- TASKS AND EXERCISES:
A - According to the interview excerpt, what was the first AI education platform for kids that Stefania Druga built called?
B - Reproduce the stretch of the interview excerpt from "So I like a" through "the work to.".

- PAGE EXCERPT:

Ben Lorica: All right, so today we have Stefania Druga. She is an independent researcher, most recently a research scientist at Google DeepMind, where she worked on multimodal AI applications. So Stefania, welcome to the podcast.
Stefania Druga: Thank you. Thanks for having me.
Ben Lorica: So you’ve actually had a very interesting journey. You’ve built AI education tools for young people, I guess all the way up to seven-year-olds. And then afterwards you worked on cutting-edge multimodal AI at DeepMind. So, what have kids taught you about AI design that most of us AI engineers miss?
Stefania Druga: I think kids teach us a lot in general, but in particular about AI design. It’s been quite a journey. I started working on AI education in 2015 and I was part of a Scratch team at the Media Lab at the time and started building the first AI education platform for kids called Cognimates. Kids could train their custom models with images and text and then use those custom models in their own projects, like in a visual programming language.
And yeah, they would do things I never thought of or adults never think of. Like build a model to identify weird hairlines, right? Like with pictures of people that have very weird hairlines. Or for the text models, they wanted a model that can recognize and give you backhanded compliments.
All sorts of things that are weird and quirky and fun and not necessarily utilitarian in nature. I think when we talk about large language models and AI today, it is very much from this utilitarian perspective of how it can automate part of our work or how it can make our work faster. But young people don’t have that approach, right? For them, driving a car is fun. Having a self-driving car is not fun. So it’s kind of figuring out from that very explorative and curious mindset how we make sense of AI and how we use AI. And I think they have a lot of insights that could inspire adults.
Ben Lorica: Yeah. And you and others have also noted that actually a lot of the users of AI are Gen Z, yet most tools aren’t really designed with them in mind. So what do you think is the biggest disconnect between how we currently build AI and how many of these young people want to use it?
Stefania Druga: The biggest disconnect is that we don’t have a knob for agency to control how much we delegate to the tools and how much we take control or stay in the driving seat. So most Gen Z use off-the-shelf generative AI products like ChatGPT, Gemini, Claude. And these tools have this baked-in assumption in their design that they need to do the work for you instead of maybe asking you questions so you figure out how to do the work, or brainstorming, or collaborating.
So I like a much more Socratic approach. I very much believe in Socratic learning and learning by doing. And I think a big part of learning is asking and being asked good questions. So a huge role I see for Generative AI in the future for learning and for the new generation is: use it as a tool that can teach you things, ask you questions, show you the blind spots, brainstorm with, but not a tool that you just delegate the work to.

- INFORMATION GIVEN:
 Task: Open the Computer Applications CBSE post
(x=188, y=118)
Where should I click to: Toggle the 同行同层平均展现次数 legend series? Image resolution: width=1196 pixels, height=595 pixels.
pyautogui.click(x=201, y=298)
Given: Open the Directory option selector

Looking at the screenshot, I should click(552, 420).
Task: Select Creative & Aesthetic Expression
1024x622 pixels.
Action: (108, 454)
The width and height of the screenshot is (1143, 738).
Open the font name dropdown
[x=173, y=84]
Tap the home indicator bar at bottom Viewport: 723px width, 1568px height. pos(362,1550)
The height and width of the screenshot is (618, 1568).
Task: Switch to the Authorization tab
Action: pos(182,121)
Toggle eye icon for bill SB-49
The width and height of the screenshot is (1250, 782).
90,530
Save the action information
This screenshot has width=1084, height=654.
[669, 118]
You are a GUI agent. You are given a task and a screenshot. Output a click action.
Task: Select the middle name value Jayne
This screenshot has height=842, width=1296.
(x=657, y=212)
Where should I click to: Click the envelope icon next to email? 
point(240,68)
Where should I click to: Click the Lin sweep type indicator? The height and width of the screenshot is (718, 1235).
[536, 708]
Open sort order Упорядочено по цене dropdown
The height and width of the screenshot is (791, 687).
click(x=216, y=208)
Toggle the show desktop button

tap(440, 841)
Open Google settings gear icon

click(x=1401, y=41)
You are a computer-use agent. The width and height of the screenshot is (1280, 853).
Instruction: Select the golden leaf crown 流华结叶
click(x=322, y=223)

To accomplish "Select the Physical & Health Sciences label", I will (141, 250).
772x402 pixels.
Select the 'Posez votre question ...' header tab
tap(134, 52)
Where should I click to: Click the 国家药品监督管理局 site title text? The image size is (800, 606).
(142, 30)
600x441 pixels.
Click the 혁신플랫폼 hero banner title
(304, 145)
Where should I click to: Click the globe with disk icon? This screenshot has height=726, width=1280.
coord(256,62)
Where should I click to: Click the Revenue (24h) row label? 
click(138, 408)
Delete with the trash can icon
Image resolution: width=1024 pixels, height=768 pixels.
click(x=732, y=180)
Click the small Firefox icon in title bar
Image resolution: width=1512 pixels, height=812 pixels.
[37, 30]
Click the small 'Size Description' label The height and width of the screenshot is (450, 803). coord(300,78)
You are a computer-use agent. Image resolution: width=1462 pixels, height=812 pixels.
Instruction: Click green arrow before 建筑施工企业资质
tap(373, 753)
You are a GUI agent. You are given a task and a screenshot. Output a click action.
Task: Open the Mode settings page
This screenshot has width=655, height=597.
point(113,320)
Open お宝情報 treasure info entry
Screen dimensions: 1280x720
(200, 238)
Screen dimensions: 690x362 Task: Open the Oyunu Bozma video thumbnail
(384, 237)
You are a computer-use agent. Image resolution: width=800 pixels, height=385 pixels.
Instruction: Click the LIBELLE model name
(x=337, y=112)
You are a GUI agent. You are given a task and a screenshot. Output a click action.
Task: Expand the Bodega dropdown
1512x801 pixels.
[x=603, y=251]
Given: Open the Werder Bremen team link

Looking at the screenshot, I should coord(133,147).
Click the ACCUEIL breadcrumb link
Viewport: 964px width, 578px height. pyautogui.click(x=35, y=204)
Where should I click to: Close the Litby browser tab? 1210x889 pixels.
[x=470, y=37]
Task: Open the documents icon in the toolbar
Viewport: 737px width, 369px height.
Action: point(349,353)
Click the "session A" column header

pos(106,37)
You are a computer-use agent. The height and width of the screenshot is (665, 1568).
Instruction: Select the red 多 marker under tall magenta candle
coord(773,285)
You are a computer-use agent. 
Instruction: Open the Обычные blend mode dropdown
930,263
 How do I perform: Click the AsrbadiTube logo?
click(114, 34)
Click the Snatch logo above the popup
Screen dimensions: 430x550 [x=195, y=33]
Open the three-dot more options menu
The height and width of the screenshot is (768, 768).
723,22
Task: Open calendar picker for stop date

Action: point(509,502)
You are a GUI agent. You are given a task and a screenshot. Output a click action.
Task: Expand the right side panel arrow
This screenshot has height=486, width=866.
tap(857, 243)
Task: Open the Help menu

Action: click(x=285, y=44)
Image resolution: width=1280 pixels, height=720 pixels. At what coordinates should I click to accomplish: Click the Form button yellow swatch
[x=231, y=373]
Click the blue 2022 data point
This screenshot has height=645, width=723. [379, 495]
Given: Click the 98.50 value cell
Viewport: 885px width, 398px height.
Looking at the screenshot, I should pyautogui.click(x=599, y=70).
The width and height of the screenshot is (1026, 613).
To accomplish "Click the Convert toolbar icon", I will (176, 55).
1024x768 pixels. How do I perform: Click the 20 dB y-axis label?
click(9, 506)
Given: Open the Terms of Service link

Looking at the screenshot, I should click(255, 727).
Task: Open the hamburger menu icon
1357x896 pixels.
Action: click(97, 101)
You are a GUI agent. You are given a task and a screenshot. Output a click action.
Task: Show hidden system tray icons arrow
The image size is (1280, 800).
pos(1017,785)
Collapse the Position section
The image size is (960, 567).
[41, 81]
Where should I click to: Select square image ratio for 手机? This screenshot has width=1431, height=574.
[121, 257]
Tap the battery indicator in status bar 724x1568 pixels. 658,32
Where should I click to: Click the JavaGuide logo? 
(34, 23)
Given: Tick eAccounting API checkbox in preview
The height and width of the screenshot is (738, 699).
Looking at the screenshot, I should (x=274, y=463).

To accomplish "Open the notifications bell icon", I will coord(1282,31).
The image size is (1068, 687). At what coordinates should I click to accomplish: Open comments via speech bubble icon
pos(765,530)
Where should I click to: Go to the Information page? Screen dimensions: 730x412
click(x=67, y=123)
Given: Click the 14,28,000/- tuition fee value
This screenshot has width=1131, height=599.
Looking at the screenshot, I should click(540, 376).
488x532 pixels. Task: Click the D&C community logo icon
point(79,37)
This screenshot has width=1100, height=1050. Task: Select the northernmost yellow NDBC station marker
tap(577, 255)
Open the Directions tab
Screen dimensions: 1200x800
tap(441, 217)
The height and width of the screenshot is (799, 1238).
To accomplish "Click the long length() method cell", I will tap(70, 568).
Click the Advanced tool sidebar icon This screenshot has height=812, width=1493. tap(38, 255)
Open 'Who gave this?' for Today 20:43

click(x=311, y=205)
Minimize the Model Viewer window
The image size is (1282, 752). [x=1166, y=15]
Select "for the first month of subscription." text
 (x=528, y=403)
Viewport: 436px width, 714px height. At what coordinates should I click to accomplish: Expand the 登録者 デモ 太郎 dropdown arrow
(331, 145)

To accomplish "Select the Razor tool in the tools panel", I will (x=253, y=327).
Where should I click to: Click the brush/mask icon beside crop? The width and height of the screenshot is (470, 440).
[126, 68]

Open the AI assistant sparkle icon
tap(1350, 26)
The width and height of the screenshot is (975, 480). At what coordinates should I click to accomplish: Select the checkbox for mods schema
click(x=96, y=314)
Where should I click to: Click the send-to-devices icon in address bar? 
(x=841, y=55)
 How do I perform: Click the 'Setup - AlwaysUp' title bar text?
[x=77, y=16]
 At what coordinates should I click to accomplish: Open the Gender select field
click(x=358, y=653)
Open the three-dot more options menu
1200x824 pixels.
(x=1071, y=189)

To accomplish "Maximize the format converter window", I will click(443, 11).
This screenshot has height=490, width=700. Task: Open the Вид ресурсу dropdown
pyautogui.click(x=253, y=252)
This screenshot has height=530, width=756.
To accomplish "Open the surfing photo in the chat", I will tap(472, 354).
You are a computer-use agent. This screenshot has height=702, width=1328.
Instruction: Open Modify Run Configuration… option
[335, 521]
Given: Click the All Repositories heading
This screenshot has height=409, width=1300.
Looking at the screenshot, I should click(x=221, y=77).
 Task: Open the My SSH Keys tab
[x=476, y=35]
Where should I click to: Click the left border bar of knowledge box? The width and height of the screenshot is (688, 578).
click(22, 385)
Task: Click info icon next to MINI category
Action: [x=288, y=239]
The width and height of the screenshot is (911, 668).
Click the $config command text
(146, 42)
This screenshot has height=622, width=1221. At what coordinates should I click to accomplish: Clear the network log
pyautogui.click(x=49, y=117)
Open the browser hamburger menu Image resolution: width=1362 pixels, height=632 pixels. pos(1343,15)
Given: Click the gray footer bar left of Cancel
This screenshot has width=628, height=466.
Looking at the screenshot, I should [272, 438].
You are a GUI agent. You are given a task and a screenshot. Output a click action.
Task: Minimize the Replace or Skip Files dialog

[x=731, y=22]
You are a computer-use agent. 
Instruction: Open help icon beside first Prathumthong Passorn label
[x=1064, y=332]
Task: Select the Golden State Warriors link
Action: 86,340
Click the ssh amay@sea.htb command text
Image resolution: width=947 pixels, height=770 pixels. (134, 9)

- EXERCISE RESULTS:
A - Cognimates

B -
So I like a much more Socratic approach. I very much believe in Socratic learning and learning by doing. And I think a big part of learning is asking and being asked good questions. So a huge role I see for Generative AI in the future for learning and for the new generation is: use it as a tool that can teach you things, ask you questions, show you the blind spots, brainstorm with, but not a tool that you just delegate the work to.